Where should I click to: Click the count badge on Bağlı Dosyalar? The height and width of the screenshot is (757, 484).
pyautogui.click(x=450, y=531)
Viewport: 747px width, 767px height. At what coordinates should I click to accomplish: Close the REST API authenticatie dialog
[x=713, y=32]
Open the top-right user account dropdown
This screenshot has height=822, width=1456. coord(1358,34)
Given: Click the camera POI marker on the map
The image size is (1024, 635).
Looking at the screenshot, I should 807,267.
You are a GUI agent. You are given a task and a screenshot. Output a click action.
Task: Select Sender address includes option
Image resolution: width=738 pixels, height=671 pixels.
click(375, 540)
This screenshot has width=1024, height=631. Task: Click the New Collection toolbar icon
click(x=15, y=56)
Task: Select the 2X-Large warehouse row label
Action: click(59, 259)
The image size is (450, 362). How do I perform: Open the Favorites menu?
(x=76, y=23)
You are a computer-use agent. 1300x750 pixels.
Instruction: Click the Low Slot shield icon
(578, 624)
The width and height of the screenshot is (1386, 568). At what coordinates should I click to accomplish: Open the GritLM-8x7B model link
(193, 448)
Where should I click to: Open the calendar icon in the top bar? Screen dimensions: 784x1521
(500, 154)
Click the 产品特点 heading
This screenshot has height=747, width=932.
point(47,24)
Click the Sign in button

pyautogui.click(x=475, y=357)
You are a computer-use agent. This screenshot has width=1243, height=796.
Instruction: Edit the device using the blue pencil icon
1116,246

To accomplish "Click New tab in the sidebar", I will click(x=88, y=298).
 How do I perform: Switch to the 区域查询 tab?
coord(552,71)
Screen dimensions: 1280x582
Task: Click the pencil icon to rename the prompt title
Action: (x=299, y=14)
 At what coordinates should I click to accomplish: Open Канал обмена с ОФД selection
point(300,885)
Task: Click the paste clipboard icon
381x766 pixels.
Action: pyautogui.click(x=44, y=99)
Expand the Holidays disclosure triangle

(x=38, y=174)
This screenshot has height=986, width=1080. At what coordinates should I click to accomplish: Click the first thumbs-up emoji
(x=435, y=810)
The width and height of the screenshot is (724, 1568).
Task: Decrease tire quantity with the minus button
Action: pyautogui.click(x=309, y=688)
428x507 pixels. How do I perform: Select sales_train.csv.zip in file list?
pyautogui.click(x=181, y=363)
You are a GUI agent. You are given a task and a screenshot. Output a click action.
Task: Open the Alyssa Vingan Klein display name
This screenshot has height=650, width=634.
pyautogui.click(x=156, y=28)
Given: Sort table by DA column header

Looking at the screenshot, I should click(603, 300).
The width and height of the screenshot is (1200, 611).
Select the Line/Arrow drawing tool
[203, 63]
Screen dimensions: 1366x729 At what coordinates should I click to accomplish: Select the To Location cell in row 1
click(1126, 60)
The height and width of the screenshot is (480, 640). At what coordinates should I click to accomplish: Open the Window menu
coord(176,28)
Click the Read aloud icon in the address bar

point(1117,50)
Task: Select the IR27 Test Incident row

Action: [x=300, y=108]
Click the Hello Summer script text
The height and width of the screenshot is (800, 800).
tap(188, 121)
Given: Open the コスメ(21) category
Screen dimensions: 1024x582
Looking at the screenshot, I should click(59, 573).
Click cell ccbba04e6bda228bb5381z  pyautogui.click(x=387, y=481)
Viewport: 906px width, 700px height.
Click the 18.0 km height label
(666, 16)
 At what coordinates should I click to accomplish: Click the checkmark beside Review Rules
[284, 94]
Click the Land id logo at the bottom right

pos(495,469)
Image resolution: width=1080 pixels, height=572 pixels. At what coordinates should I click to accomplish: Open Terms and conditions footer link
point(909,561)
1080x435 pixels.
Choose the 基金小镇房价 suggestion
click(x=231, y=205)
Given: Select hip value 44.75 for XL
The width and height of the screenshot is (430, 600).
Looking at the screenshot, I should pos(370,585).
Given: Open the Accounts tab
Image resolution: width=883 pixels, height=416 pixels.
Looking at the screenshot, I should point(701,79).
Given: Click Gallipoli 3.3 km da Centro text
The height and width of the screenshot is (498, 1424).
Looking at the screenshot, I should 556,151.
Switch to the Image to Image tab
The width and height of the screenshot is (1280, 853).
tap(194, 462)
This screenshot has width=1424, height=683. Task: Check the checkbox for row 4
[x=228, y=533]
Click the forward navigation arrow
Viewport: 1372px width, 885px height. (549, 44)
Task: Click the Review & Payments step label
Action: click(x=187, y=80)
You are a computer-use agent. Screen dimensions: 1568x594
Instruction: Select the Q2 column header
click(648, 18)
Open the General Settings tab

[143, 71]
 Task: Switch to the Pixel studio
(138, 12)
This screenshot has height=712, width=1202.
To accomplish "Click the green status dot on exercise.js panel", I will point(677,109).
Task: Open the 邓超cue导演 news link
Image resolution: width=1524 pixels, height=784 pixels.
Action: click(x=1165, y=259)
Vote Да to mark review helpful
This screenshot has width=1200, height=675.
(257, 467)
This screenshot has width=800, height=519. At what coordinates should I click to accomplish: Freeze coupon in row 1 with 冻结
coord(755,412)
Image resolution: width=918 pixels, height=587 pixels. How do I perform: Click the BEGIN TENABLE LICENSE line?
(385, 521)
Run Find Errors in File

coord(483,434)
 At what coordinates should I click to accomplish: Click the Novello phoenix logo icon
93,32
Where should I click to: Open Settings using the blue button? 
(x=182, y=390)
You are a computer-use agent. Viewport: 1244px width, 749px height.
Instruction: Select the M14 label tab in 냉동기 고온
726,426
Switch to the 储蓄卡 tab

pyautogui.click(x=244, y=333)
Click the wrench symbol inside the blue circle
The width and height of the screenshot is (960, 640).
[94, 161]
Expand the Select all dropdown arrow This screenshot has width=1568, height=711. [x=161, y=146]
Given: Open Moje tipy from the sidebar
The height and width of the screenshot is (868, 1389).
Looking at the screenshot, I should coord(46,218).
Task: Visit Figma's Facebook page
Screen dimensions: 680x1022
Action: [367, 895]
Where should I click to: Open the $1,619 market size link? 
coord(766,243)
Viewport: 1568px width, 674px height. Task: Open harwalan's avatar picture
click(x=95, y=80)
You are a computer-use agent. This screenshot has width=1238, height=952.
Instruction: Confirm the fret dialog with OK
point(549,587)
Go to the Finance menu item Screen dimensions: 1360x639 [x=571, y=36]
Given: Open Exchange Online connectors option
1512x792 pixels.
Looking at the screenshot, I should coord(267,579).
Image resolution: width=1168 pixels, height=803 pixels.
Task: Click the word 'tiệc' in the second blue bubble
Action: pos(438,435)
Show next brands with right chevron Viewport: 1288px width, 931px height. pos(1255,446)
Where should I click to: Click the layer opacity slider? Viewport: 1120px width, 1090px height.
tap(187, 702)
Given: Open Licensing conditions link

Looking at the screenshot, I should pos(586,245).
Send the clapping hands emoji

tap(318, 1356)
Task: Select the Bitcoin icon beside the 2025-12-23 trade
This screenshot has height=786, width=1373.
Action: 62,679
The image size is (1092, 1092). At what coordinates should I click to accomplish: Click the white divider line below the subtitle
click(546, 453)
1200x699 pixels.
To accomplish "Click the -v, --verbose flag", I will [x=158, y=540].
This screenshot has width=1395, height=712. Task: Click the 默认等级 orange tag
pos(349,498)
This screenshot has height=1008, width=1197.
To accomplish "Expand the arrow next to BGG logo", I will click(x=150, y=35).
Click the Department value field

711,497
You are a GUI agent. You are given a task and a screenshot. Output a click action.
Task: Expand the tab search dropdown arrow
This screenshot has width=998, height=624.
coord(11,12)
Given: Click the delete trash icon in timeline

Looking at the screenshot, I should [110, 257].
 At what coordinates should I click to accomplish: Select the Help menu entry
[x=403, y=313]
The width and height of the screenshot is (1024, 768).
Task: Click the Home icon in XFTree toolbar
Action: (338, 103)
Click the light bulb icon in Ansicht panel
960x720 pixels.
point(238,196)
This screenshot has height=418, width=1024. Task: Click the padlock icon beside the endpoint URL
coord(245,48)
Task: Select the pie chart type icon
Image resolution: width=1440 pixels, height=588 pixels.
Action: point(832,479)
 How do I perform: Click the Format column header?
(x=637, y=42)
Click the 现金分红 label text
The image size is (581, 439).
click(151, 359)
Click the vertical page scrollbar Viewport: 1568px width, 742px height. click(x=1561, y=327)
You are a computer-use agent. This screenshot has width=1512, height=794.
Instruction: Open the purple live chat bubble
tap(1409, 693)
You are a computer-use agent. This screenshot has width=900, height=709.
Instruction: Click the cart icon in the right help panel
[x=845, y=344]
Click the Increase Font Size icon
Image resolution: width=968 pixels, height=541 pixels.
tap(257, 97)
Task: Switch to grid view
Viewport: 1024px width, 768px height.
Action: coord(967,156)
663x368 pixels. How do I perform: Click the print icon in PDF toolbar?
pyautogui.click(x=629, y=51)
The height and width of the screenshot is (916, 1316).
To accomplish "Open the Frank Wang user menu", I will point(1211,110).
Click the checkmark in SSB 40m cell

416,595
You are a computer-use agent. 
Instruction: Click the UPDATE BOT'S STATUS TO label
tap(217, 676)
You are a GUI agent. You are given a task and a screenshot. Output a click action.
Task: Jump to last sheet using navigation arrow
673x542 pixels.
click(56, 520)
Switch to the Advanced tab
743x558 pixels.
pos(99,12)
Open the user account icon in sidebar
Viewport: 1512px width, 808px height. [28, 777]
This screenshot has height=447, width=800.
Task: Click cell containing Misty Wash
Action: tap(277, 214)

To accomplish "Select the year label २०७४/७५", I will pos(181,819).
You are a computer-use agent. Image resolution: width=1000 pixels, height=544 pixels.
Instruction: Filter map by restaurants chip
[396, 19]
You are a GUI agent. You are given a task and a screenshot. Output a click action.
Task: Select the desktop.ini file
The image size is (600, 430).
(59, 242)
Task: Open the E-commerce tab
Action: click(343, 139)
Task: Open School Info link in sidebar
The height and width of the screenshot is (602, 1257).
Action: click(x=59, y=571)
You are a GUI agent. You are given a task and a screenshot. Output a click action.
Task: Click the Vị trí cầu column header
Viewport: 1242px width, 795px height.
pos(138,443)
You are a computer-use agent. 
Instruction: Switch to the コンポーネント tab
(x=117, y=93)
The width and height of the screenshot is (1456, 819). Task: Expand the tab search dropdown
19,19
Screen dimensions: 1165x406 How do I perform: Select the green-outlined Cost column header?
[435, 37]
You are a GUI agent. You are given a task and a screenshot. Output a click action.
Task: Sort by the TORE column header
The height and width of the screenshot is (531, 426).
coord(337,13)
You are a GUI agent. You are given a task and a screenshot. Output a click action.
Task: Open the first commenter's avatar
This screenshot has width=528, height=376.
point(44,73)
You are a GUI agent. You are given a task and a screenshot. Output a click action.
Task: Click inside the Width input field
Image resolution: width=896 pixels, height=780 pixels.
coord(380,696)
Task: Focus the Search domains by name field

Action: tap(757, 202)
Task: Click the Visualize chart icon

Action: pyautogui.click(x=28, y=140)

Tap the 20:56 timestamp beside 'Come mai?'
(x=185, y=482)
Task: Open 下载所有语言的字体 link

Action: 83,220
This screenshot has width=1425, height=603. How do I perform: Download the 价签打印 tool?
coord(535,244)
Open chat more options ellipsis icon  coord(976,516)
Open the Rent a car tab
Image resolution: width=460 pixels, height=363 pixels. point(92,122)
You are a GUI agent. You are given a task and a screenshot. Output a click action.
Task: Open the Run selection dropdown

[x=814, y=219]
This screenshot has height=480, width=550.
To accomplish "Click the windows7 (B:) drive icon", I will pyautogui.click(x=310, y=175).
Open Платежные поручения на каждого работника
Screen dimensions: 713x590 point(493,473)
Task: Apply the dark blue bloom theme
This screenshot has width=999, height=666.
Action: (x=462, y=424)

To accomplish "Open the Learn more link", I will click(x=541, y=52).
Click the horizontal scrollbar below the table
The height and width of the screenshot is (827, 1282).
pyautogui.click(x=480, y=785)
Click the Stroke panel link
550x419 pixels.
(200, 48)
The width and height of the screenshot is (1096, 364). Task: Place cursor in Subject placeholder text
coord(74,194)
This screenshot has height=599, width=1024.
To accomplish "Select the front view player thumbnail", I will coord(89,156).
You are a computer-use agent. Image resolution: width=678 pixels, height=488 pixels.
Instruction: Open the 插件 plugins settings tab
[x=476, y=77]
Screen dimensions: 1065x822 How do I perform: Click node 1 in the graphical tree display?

------------------------------------------------------------------------

Description of the task >>
Show every line of the records above that contains the word "display".

Worked solution >>
Task: Open the Alyssa Vingan Klein display name
Screen dimensions: 1065x822 How do I perform: Click node 1 in the graphical tree display?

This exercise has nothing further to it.